Behaviorally speaking, there's little difference between a newborn
baby and a32-week-old fetus. A new wave of research suggests that the
fetus can feel, dream, even enjoy The Cat in the Hat. The abortion debate
may never be the same.
The scene never fails to give goose bumps: the baby, just seconds
old and still dewy from the womb, is lifted into the arms of its
exhausted but blissful parents. They gaze adoringly as their new child
stretches and squirms, scrunches its mouth and opens its eyes. To anyone
watching this tender vignette, the message is unmistakable. Birth is the
beginning of it all, ground zero, the moment from which the clock starts
ticking.
Not so, declares Janet DiPietro. Birth may be a grand occasion,
says the Johns Hopkins University psychologist, but "it is a trivial
event in development. Nothing neurologically interesting happens."

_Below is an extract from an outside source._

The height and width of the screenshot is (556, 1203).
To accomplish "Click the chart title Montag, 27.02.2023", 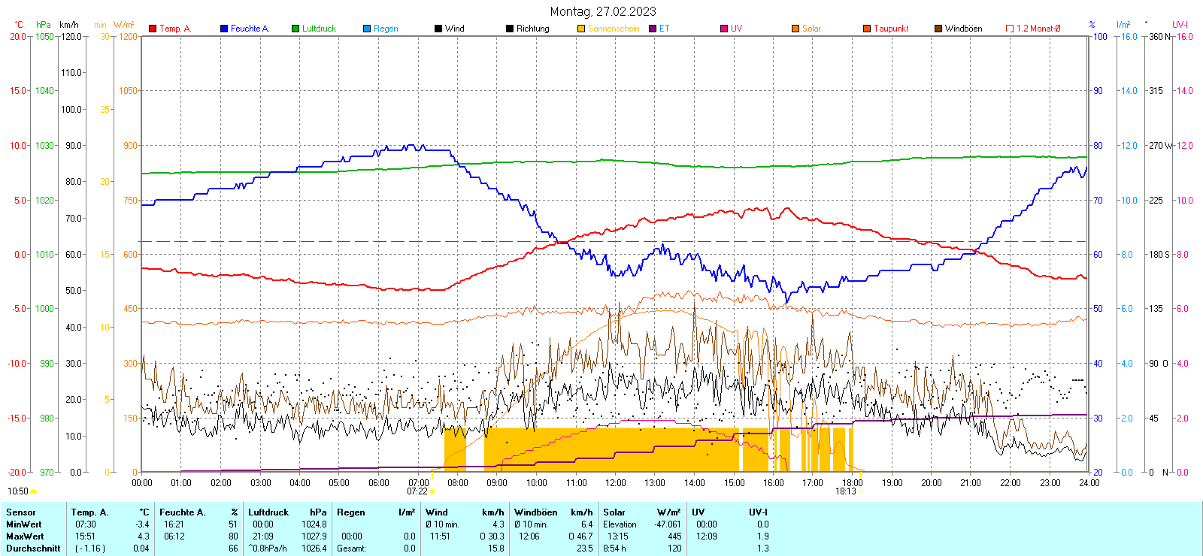I will (x=602, y=11).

Armed with highly sensitive and sophisticated monitoring gear,
DiPietro and other researchers today are discovering that the real action
starts weeks earlier. At 32 weeks of gestation--two months before a baby
is considered fully prepared for the world, or "at term" --a fetus is
behaving almost exactly as a newborn. And it continues to do so for the
next 12 weeks.
As if overturning the common conception of infancy weren't enough,
scientists are creating a startling new picture of intelligent life in
the womb. Among the revelations:
o By nine weeks, a developing fetus can hiccup and react to loud
noises. By the end of the second trimester it can hear.

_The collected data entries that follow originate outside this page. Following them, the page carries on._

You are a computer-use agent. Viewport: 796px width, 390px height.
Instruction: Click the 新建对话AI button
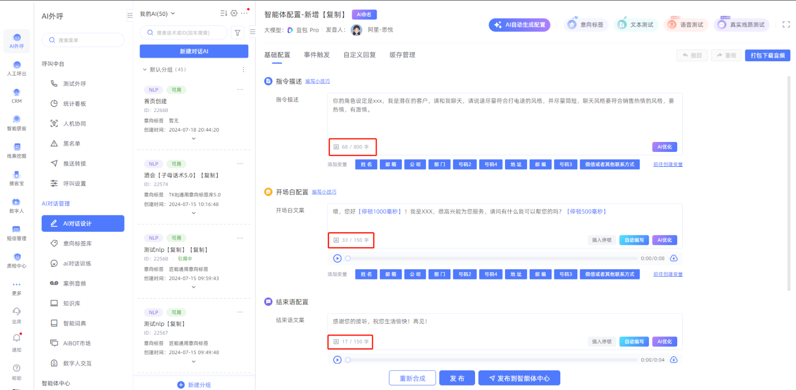click(x=194, y=51)
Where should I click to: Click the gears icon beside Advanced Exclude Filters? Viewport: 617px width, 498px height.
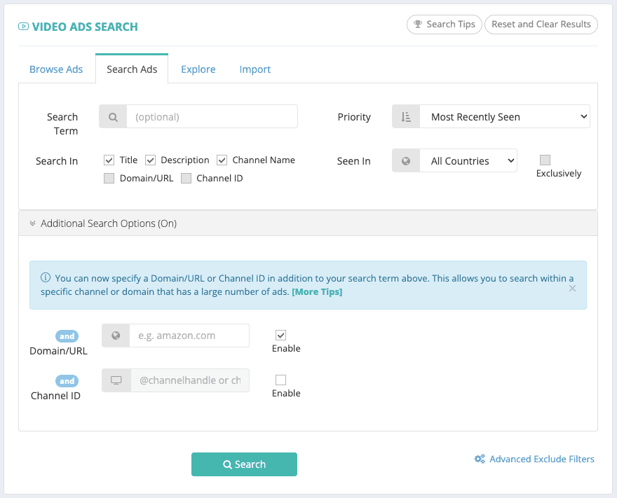(480, 459)
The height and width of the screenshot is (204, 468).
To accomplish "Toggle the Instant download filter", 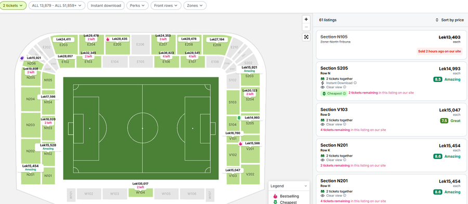I will (x=106, y=5).
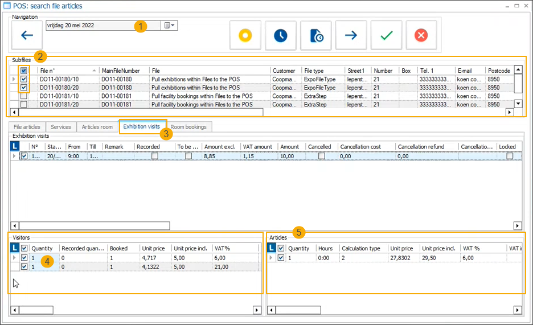Open the File articles tab
The width and height of the screenshot is (533, 325).
[x=27, y=126]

o Just as adults do, the fetus experiences the rapid eye movement
(REM) sleep of dreams.
o The fetus savors its mother's meals, first picking up the food
tastes of a culture in the womb.
o Among other mental feats, the fetus can distinguish between the
voice of Mom and that of a stranger, and respond to a familiar story read
to it.
o Even a premature baby is aware, feels, responds, and adapts to
its environment.
o Just because the fetus is responsive to certain stimuli doesn't
mean that it should be the target of efforts to enhance development.
Sensory stimulation of the fetus can in fact lead to bizarre patterns of
adaptation later on.
The roots of human behavior, researchers now know, begin to develop
early--just weeks after conception, in fact. Well before a woman
typically knows she is pregnant, her embryo's brain has already begun to
bulge. By five weeks, the organ that looks like a lumpy inchworm has
already embarked on the most spectacular feat of human development: the
creation of the deeply creased and convoluted cerebral cortex, the part
of the brain that will eventually allow the growing person to move,
think, speak, plan, and create in a human way.

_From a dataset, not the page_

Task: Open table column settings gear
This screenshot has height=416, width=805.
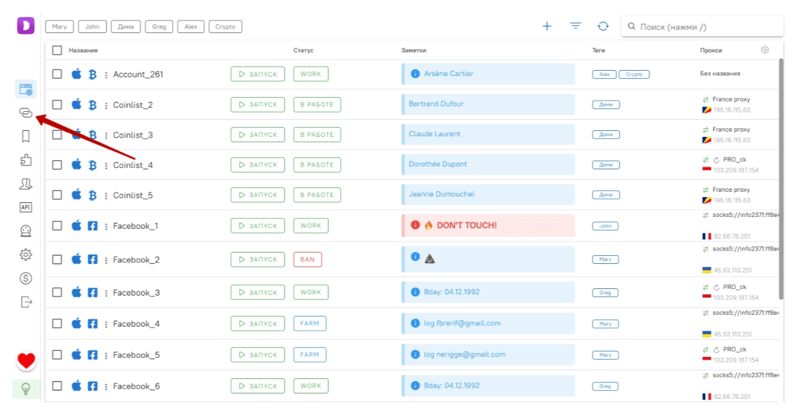Action: [765, 50]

At nine weeks, the embryo's ballooning brain allows it to bend its
body, hiccup, and react to loud sounds. At week ten, it moves its arms,
"breathes" amniotic fluid in and out, opens its jaw, and stretches.
Before the first trimester is over, it yawns, sucks, and swallows as well
as feels and smells. By the end of the second trimester, it can hear;
toward the end of pregnancy, it can see.
FETAL ALERTNESS
Scientists who follow the fetus's daily life find that it spends
most of its time not exercising these new abilities but sleeping. At 32
weeks, it drowses 90 to 95% of the day. Some of these hours are spent in
deep sleep, some in REM sleep, and some in an indeterminate state, a
product of the fetus's immature brain that is different from sleep in a
baby, child, or adult. During REM sleep, the fetus's eyes move back and
forth just as an adult's eyes do, and many researchers believe that it is
dreaming. DiPietro speculates that fetuses dream about what they
know--the sensations they feel in the womb.
Closer to birth, the fetus sleeps 85 or 90% of the time the same as
a newborn. Between its frequent naps, the fetus seems to have "something
like an awake alert period," according to developmental psychologist
William Filer, who with his Columbia University colleagues is monitoring
these sleep and wakefulness cycles in order to identify patterns of
normal and abnormal brain development, including potential predictors of
sudden infant death syndrome. Says Filer, "We are, in effect, asking the
fetus: 'Are you paying attention? Is your nervous system behaving in the
appropriate way?'"
FETAL MOVEMENT
Awake or asleep, the human fetus moves 50 times or more each hour,
flexing and extending its body, moving its head, face, and limbs and
exploring its warm wet compartment by touch. Heidelise Als, a
developmental psychologist at Harvard Medical School, is fascinated by
the amount of tactile stimulation a fetus gives itself. "It touches a
hand to the face, one hand to the other hand, clasps its feet, touches
its foot to its leg, its hand to its umbilical cord," she reports.
Als believes there is a mismatch between the environment given to
preemies in hospitals and the environment they would have had in the
womb. She has been working for years to change the care given to preemies
so that they can curl up, bring their knees together, and touch things
with their hands as they would have for weeks in the womb.